The Dragon and its cargo will fly into orbit aboard a SpaceX Falcon 9 rocket that will take about 10 minutes to lift the spacecraft from its launch pad at Cape Canaveral Air Force Station in Florida to an orbit to catch up with the station. It will take about two days for the Dragon to reach the station. Once within reach of the station's robotic arm, the Dragon will be berthed to the orbital complex by the astronauts already on the station.
Outfitted with a host of sensors and systems, the adapter is built so spacecraft systems can automatically perform all the steps of rendezvous and dock with the station without input from the astronauts. Manual backup systems will be in place on the spacecraft to allow the crew to take over steering duties, if needed.
"It's a passive system which means it doesn’t take any action by the crew to allow docking to happen and I think that's really the key," said David Clemen Boeing's director of Development/Modifications for the space station.
The IDA stands about 42 inches tall and is 63 inches in diameter on the inside. Sensors and other fittings ring the perimeter of the adapter and give it an overall diameter of about 94 inches. Spacecraft flying to the station will use the sensors on the IDA to track to and help the spacecraft's navigation system steer the spacecraft to a safe docking without astronaut involvement.
The adapter also represents the first on-orbit element built to the docking measurements that are standardized for all the spacecraft builders across the world. Its first users are expected to be the Boeing Starliner and SpaceX Crew Dragon spacecraft now in development in partnership with NASA's Commercial Crew Program. Because the adapter is designed to an international standard, future spacecraft will be able to dock there, too.
"It's really good we have an international standard now that anybody can build against and come dock to the station or to anything that has the same standard," Clemen said.
The companies are competitors in delivering astronauts to the station, but they both play a large role in the IDA project, with Boeing having built the docking port and SpaceX ferrying it into orbit.

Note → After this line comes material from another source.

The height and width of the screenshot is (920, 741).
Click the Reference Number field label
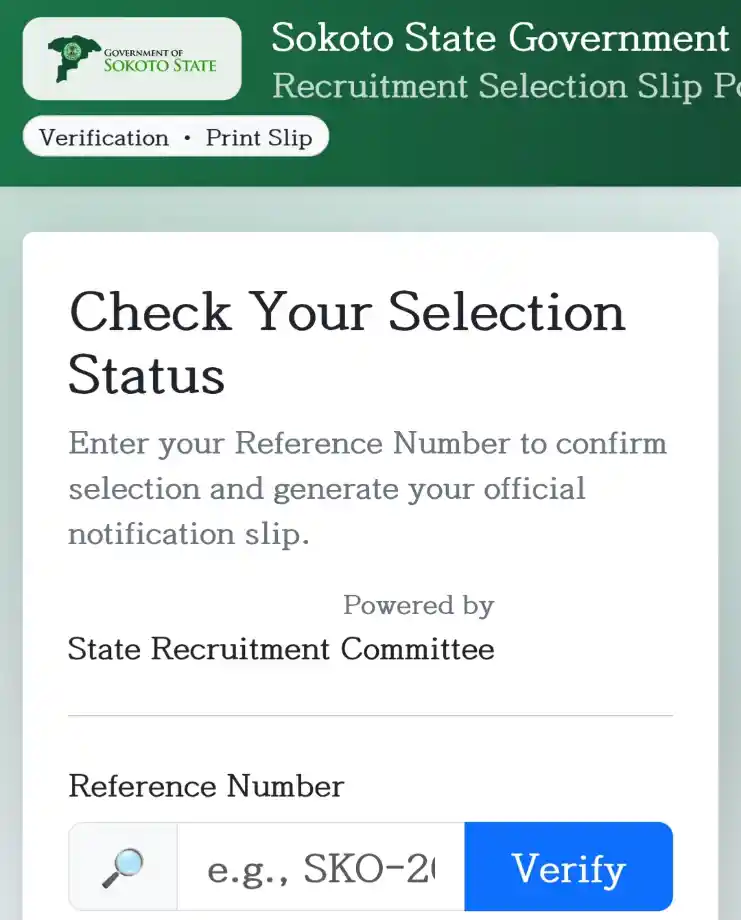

he IDA is comprised of parts from 25 states in the United States. The main element was built by Russian company RSC-Energia, which built the primary structures of the adapter.

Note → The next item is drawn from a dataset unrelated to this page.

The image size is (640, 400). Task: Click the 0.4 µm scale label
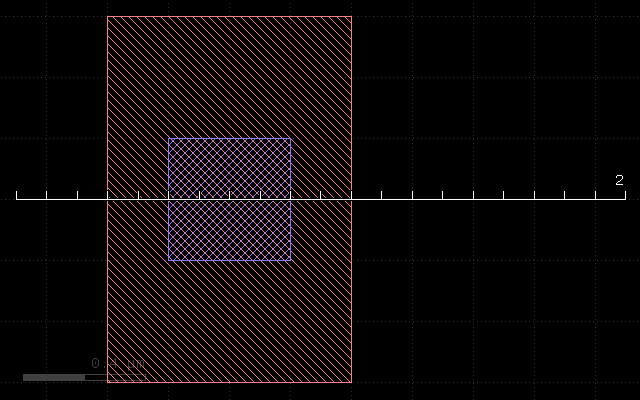pyautogui.click(x=115, y=363)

While the crew will be able to move the supplies out of the interior, pressurized compartment of the Dragon without leaving the station, the robotic arm will be called on to pull the IDA from the trunk and maneuver it near the port where it will be connected. NASA astronauts currently living aboard the station will perform a spacewalk later this summer to make the final connection of the IDA to the Harmony module.
This adapter will be one of two at the station. Another already being assembled at Kennedy will be carried into orbit during a future SpaceX cargo resupply mission and attached to another open port on the station, giving the station two docking areas for the new generation of human-rated spacecraft. Both of the IDAs are identical.
With the IDA loaded in the rear trunk of the Dragon, the interior of the spacecraft will hold about 3,800 pounds of material including experiment supplies for dozens of the 250 research projects taking place on the station during Expeditions 48 and 49. The payloads are vital elements for the crew on the station to conduct its research for those on the Earth as well as to help advance the knowledge needed for a future journey to Mars by astronauts.
Included in the payload is the TangoLab-1, a research rack that will run small-sized experiments in orbit in a wide range of scientific fields. The rack is tailored to self-contained research that can be accomplished inside canisters about the size of a tissue box. The rack can hold two dozen experiments at once and those can be changed out for fresh research with each arriving cargo spacecraft. According to Space Tango CEO Twyman Clements, the lab is meant to give researchers a new avenue to conduct science affordably in orbit.
"We specialize in doing really complex work in really small space," Clements said. The idea to design the lab to uniform canister sizes came about from the company's work in CubeSats and space station projects. "This way we don't have to re-invent the wheel every time" for a new experiment.